The correlations of the three scales were much stronger than the factor correlations observed in Experiment 1. Since the factors and scales are supposed to measure the same underlying constructs across the two experiments, the increased strengths of the correlations observed in Experiment 2 need to be further investigated. The strong correlations might at least partly have their roots in a lack of attention by the participants. We can explore this by analyzing the data of two participant sub-samples separately. Some participants were recruited at the authors’ university and within their personal networks (among them many musicians and music students). They can be expected to be interested in music in general and to carry out the trials attentively. The remaining participants were recruited through Amazon MTurk. They represent a general population; we may assume that their participation was primarily motivated by financial interest, and that they carried out the trials with less attention than the other participant sample.

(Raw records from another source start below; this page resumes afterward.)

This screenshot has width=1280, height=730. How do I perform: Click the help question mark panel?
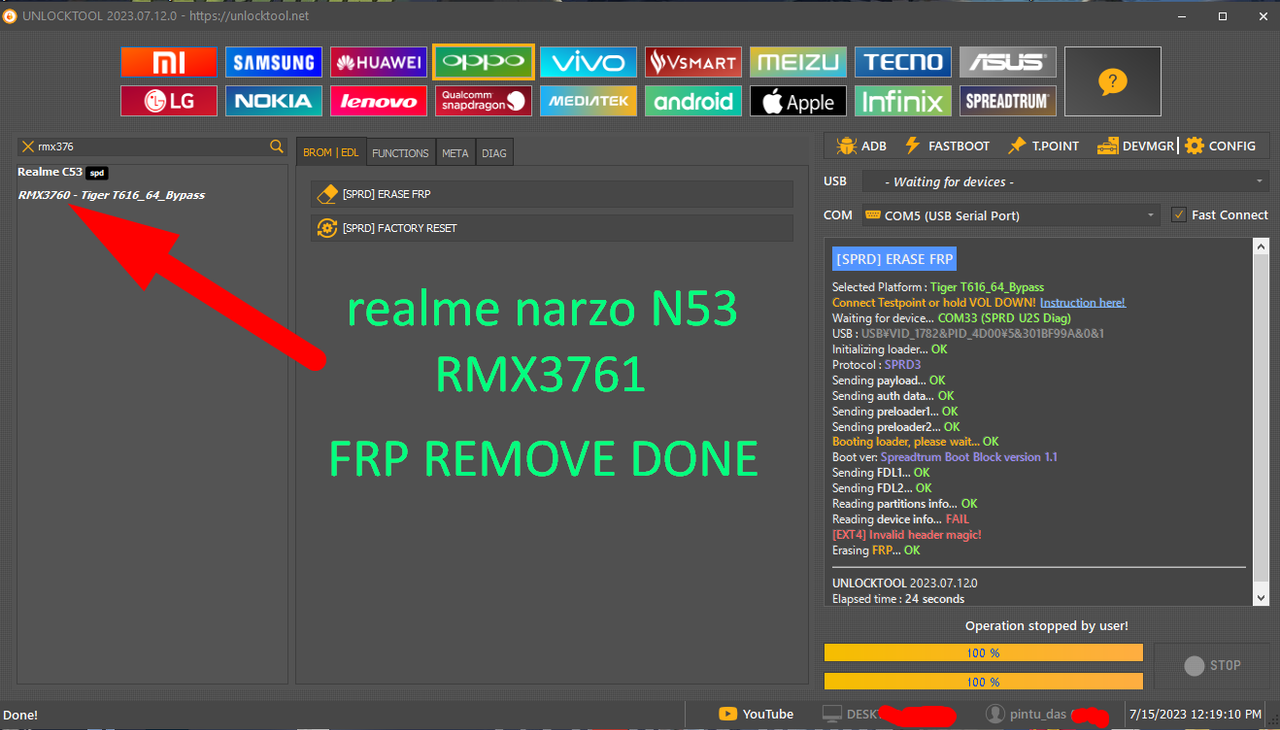pyautogui.click(x=1112, y=81)
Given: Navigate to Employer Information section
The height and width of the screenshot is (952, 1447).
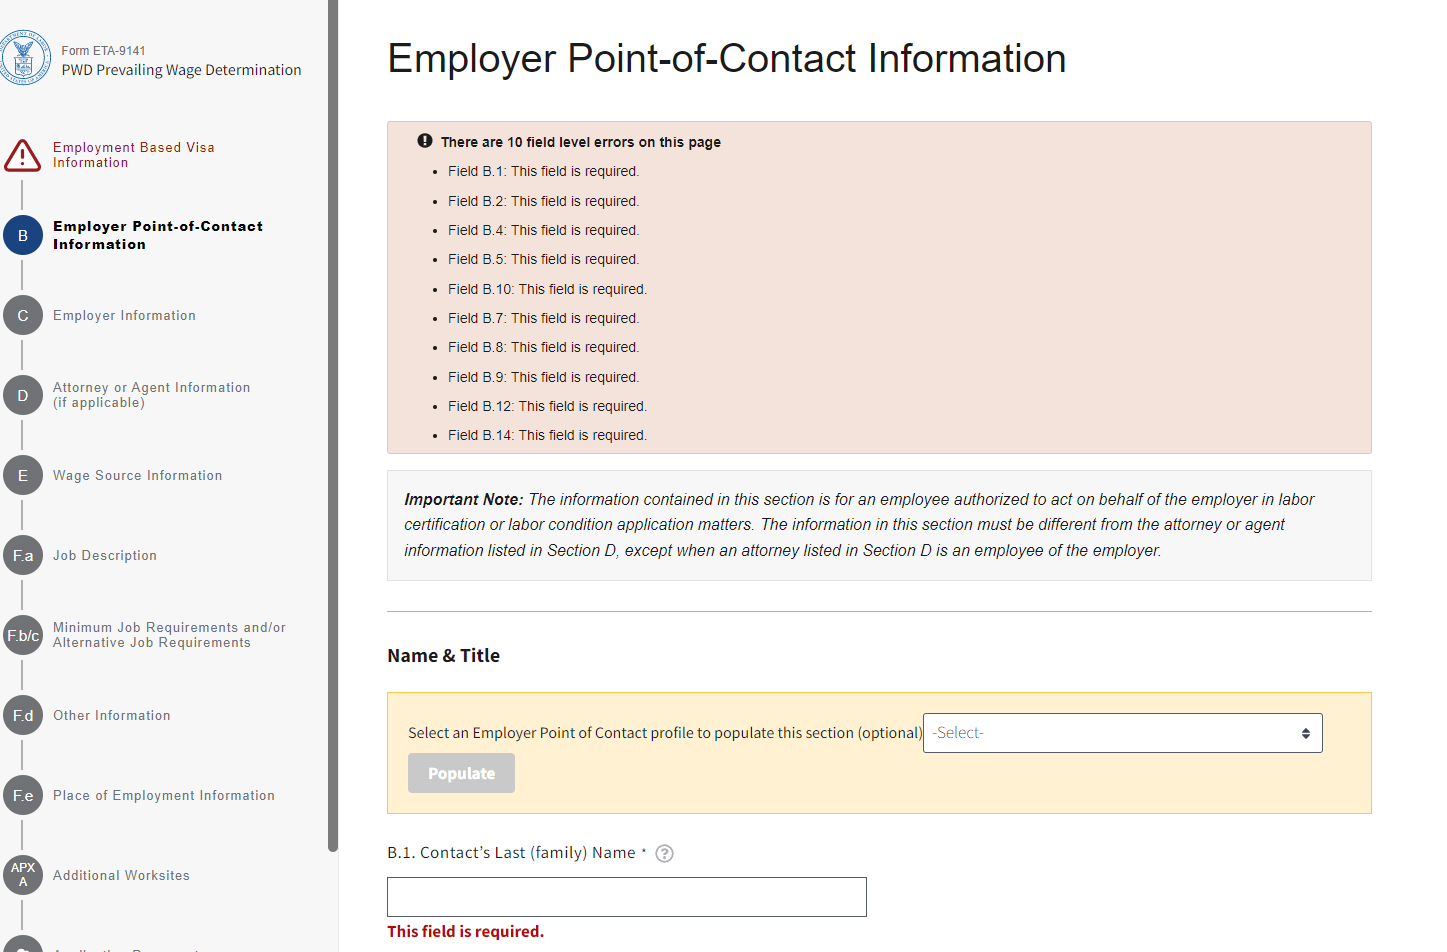Looking at the screenshot, I should (124, 316).
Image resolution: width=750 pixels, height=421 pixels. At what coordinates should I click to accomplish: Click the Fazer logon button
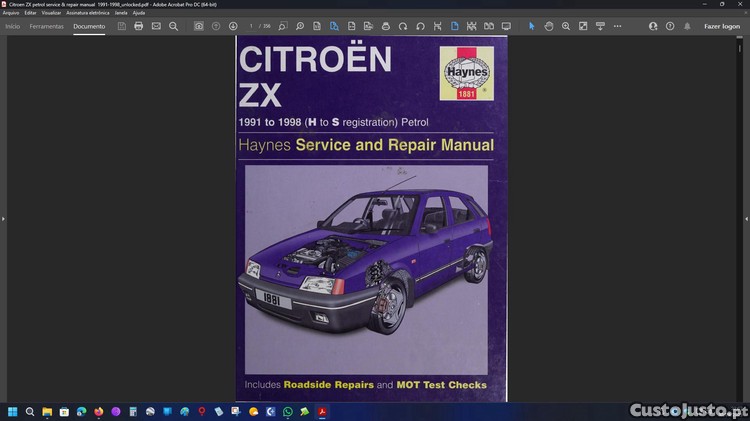(x=722, y=26)

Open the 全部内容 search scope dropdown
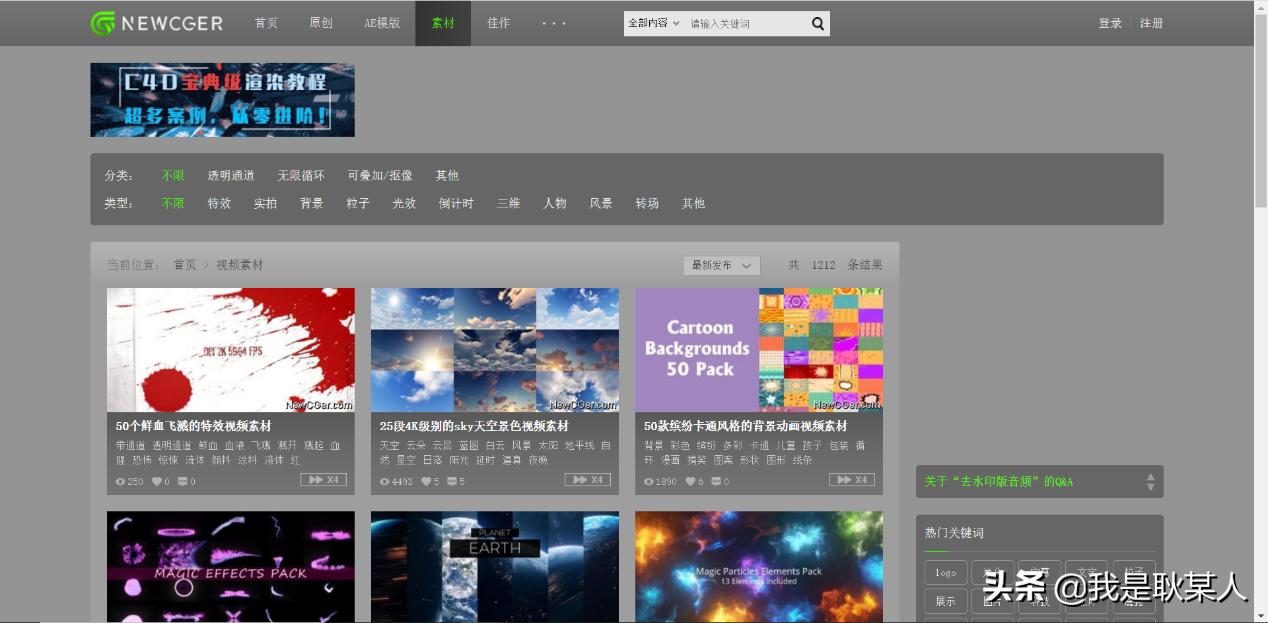coord(651,21)
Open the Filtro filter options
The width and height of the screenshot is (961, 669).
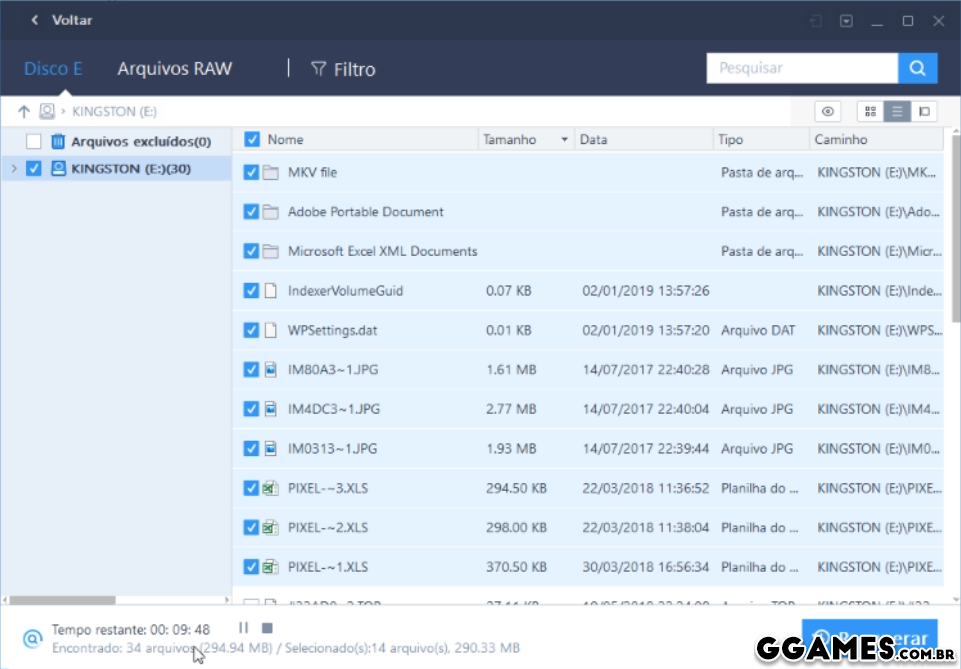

The two sub-samples indeed show considerable differences in their rating behavior: the inner representation of temporal regularity scale was less reliable in MTurkers (α = .84) compared to the other participants (α = .95). The same is true for the time-related interest scale (α = .84 for MTurkers, α = .90 for others), but not for energetic arousal (MTurk: α = .94, others: α = .95). The reduced reliabilities are caused to a considerable extent by inverted questionnaire items: each of the regularity and interest scales contains one inverted item (R4, I3, see Figure 2), whereas the energetic arousal scale only consists of items with the same orientation. In many cases, participants from the MTurk sample did not notice the change of directionality and rated the items as if they were not inverted, thus indicating inattentive rating behavior. This lack of attention can also be observed in the scale correlations (Table 5). In the MTurk sub-sample, all three composite scales show significant medium to large positive correlations. In the other sub-sample, the correlations were generally smaller, the regularity and interest scales were plausibly independent (r = −0.097, z = −1.558, p = .119, Wald approximation) and resembled the factor correlations observed in Experiment 1.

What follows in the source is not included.